Wednesday, March 6, 2013

Gazpacho


I haven't tried adding bread to gaspacho before, but onions I have, and I can tell you: it didn't taste good. Both are more or less traditional ingredients for this chilled, refreshing Spanish soup. These days I just include generally green salad ingredients.

Ingredients:
6 ripe tomatoes, roughly chopped
1/2 cucumber, chopped
1 tsp crushed garlic
1 red bell pepper, chopped
1/4 cup olive oil
1/4 cup red wine vinegar
Salt & pepper to taste

Method:
Get your blender out. Blend. Serve chilled with parsley leaves and a good bread. Enjoy thoroughly and pretend you are in a Spanish landscape painting.

Get some insight:
Apparently gaspacho, the food of shepards and peasant of old, even goes back to Roman times in a very basic form: bread, water, vinegar, oil and salt. That sounds more like a sauce. Today there are quite a few variations from that root. When we were in Spain we bought some of the red variety, which is more well known, in a one liter carton and drank it just like that for lunch. We should have kept an eye out for the cousins: green and white.

While the red variety is tomato based, white ones can contain nuts and dried fruits and the green ones are basically the same as the white but contain spices that make them colourful. Something new to try! Nuts in a soup!



Monday, March 4, 2013

Sweet Potato Chips


Or if you want to be, like, American, just call them "fries". But I refuse (I'm not American).

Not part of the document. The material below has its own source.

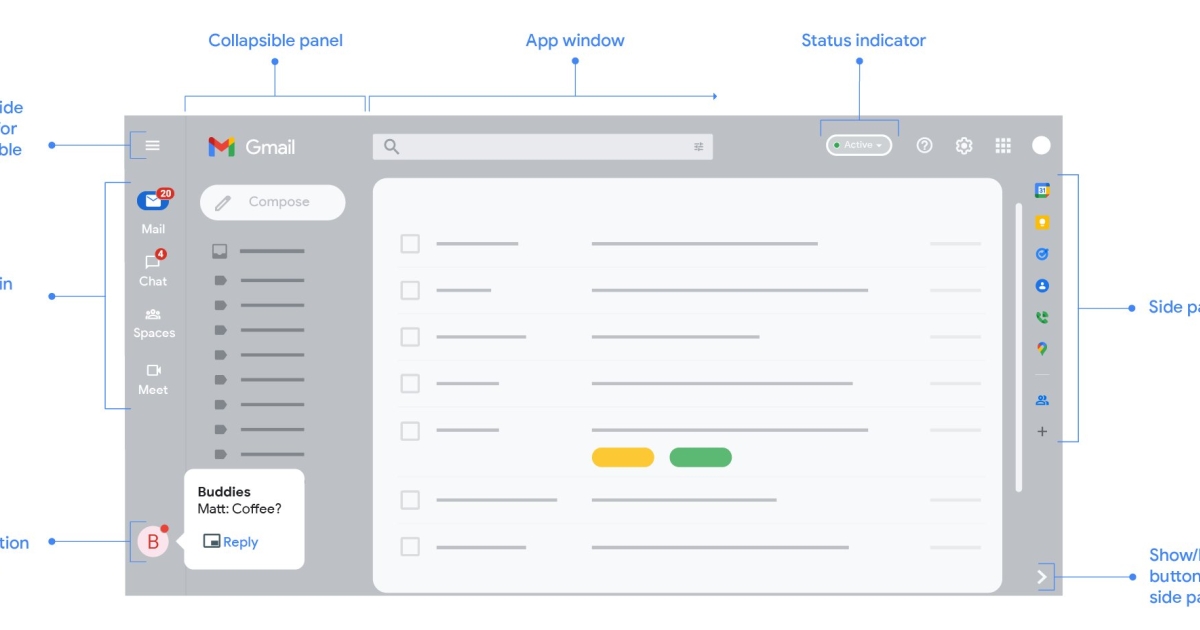
Task: Open the Google apps grid launcher
Action: pyautogui.click(x=1003, y=146)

If you haven't made vegetable chips before, now's a good time to start. It's quite simple and not too time consuming. It's worth the bit of effort, definitely. You can flavour them however you want which means that each time you make them, you can add a new twist. My ingredient list is completely variable, except for the potatoes, salt, pepper and the oil.

Ingredients:
2 medium / small sweet potatoes
Olive oil to coat
1 tsp pepper
A sprinkle of salt
1 tsp dhania / coriander powdered
1 tsp jeera / cumin whole or powdered
1/2 tsp chilli flakes

Method:
Chop the sweet potatoes into any size from 1/2 - 1 cm wide with a depth of up to 2cm - depending on how crunchy you want them. Leave the skin on for a more chewy effect, but wash them well if you are leaving the skin on - perhaps with a vegetable brush if you have one.

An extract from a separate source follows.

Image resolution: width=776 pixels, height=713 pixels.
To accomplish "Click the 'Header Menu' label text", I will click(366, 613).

Toss all the ingredients with your chopped vegetables and coat with olive oil. Lay out your pieces on a baking tray without them touching if possible - if they touch don't worry, but they probably won't be as crunchy.

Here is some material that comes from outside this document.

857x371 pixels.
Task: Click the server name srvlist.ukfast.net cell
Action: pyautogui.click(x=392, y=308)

Bake at 200'C for 15 minutes, then check them, turn them if required and keep an eye on them until lightly browned.

Tip: The more even the width of your potatoes are, the less they taper at the ends of the slices, the less likely the tips will be to burn.

For supper tonight, I just made vegetable chips with carrots (I flavoured them with chilli, garlic and pepper - yum).